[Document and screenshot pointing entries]
□ □ □ □

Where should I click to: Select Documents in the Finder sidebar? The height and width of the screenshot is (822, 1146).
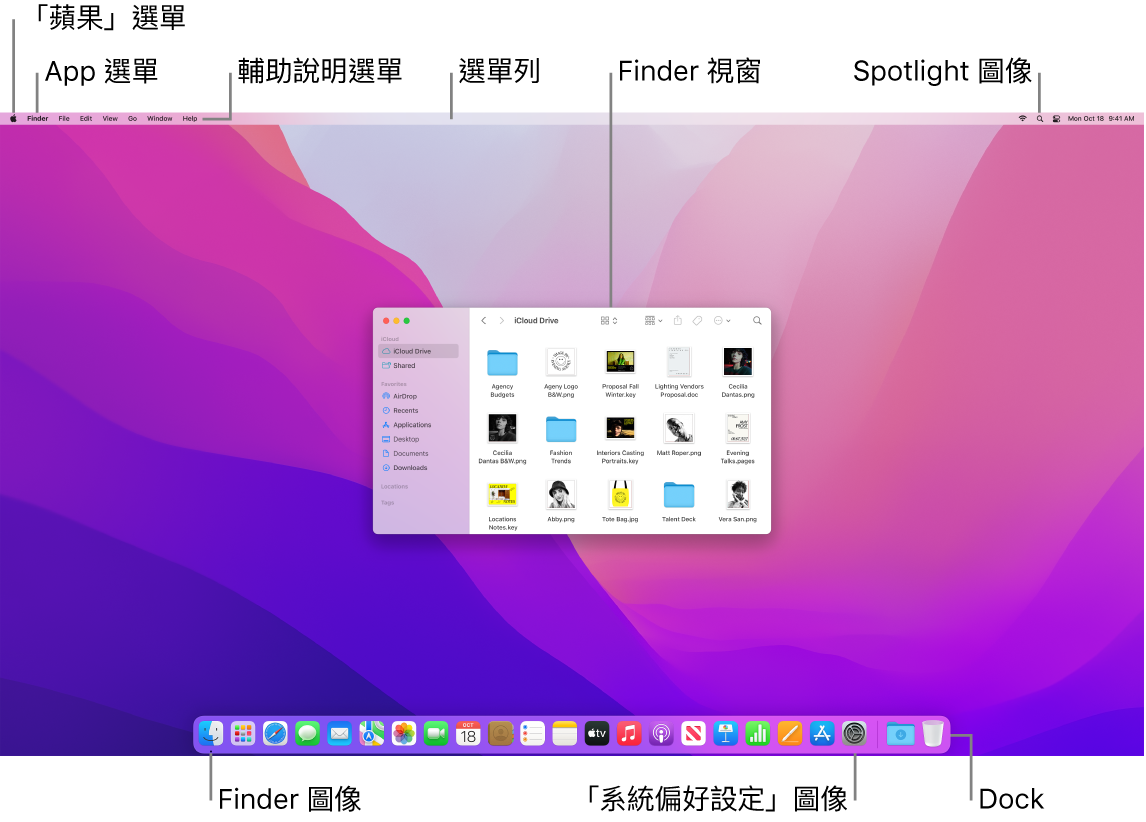pyautogui.click(x=408, y=453)
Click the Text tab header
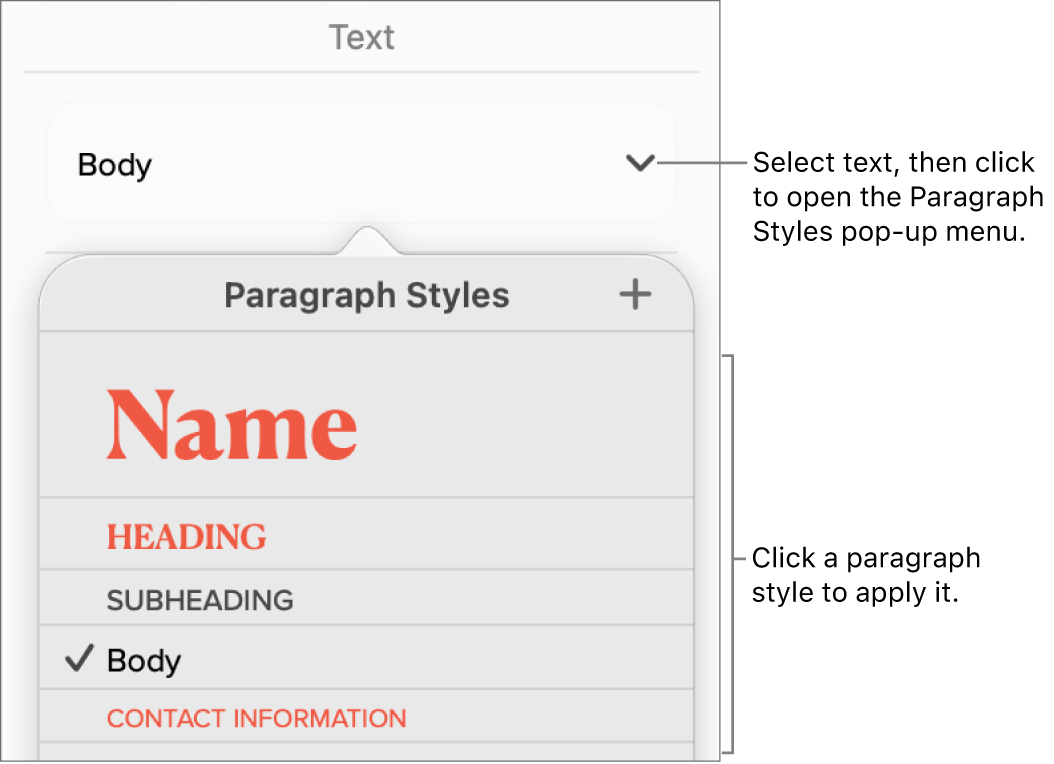This screenshot has width=1054, height=764. [x=361, y=37]
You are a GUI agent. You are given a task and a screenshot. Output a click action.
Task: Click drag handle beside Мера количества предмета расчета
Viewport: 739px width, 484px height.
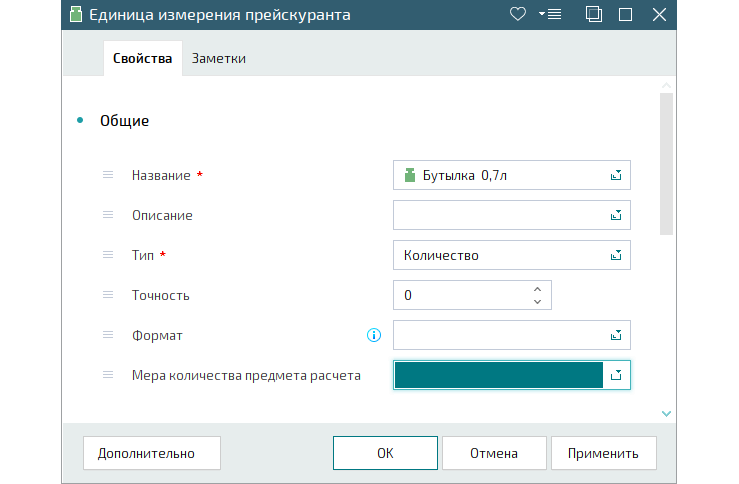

□ □ □ □

TASK TO COMPLETE >> Return every line of the entries above word for word, leaving out the pictures.

OUTPUT BELOW >>
Where should I click to: Select Documents in the Finder sidebar? The height and width of the screenshot is (822, 1146).
pyautogui.click(x=408, y=453)
Click the Text tab header
This screenshot has width=1054, height=764. [x=361, y=37]
You are a GUI agent. You are given a task and a screenshot. Output a click action.
Task: Click drag handle beside Мера количества предмета расчета
Viewport: 739px width, 484px height.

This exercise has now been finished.